«On peut dire beaucoup d'une personne d'après ses fréquentations», dit le dicton. Des paléontologues américains l'ont appliqué à la lettre pour étudier l'histoire de l'homme à travers son plus fidèle compagnon durant son évolution millénaire: le pou.

A ce jour, l'une des questions les plus débattues reste de savoir si l'homme moderne (Homo sapiens) est entré en contact étroit, par des accouplements notamment, avec les humains archaïques (tel l'Homo erectus). En bref, deux hypothèses s'opposent: la première avance que l'homme moderne a émergé en Afrique à partir d'un ancêtre archaïque il y a 100 000 ans, puis a remplacé les H. erectus vivant en Asie et en Europe, sans qu'il y ait de croisements génétiques entre ses deux espèces. Le second postulat avance au contraire qu'un tel métissage a bien eu lieu.

Lignées divergentes

Pour percer ce mystère, les chercheurs ont fait parler le pou, qui ne peut survivre longtemps loin de l'homme. Leur analyse phylogénétique (évolution du génome) a montré que les poux de la tête de l'homme moderne (Pediculus humanus) constituent deux lignées qui ont divergé il y a 1,18 million d'années. L'une, distribuée dans le monde entier, semble avoir subi la même évolution que H. sapiens. L'autre, confinée aux Amériques, est restée isolée de la lignée mondiale depuis 1,18 million d'années. Et ces lignées sont si différentes qu'elles ont forcément dû évoluer sur deux espèces différentes, estiment les chercheurs dans la revue PLoS Biology (8.10.04). Selon eux, les poux «planétaires» ont évolué sur la lignée de H. sapiens, tandis que leurs homologues, localisés dans le Nouveau Monde seulement, ont évolué sur H. erectus.
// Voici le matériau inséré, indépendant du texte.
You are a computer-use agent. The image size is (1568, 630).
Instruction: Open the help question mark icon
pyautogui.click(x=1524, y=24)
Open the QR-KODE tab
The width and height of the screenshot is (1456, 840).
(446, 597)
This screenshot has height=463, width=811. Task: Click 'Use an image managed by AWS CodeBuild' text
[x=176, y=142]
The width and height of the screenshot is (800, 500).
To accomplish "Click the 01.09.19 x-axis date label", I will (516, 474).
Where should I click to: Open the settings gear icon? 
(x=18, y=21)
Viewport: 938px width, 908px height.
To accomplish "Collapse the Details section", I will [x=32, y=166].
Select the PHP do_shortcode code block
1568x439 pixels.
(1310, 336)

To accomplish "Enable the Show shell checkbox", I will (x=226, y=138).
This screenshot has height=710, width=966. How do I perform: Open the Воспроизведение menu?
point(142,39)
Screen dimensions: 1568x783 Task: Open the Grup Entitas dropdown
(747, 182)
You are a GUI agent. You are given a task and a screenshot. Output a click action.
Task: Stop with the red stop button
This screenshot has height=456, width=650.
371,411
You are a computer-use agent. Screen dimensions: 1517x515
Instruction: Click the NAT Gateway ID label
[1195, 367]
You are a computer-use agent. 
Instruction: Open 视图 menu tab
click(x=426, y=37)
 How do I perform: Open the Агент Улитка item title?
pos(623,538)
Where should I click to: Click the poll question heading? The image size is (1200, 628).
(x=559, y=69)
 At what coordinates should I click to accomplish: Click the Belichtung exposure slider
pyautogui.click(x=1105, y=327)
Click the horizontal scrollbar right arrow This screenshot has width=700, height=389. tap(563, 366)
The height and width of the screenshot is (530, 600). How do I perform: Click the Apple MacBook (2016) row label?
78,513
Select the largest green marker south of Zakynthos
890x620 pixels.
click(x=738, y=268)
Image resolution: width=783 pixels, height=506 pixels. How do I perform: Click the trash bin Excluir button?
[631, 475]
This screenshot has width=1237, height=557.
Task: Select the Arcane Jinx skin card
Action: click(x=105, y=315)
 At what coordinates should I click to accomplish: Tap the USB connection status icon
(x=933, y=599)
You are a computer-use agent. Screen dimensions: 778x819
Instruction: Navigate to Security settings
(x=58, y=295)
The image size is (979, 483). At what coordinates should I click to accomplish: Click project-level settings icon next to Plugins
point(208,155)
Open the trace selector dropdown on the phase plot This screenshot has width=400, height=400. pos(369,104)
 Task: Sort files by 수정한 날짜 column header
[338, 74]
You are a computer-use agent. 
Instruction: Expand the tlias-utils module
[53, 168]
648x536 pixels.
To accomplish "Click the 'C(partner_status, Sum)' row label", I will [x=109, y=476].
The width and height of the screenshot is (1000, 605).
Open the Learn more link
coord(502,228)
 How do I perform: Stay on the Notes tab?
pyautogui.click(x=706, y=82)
Et ont changé d'hôtes en Asie il y a donc environ 100 000 ans, lors de la disparition d'H. erectus, passant sur H. sapiens, qui les a justement emmenés avec lui vers les Amériques. Tout cela pour dire que les H. sapiens et H. erectus ont dû entrer en contact étroit pour se transmettre leurs poux.

Cette étude ne fait toutefois pas l'unanimité. Dans la presse scientifique, un anthropologue allemand estime que tout dépend de l'ancêtre commun des deux lignées de ces insectes, dont il est impératif de connaître la taille de la population avant de tirer de telles conclusions.

Les scientifiques n'ont pas fini de (se) chercher des poux.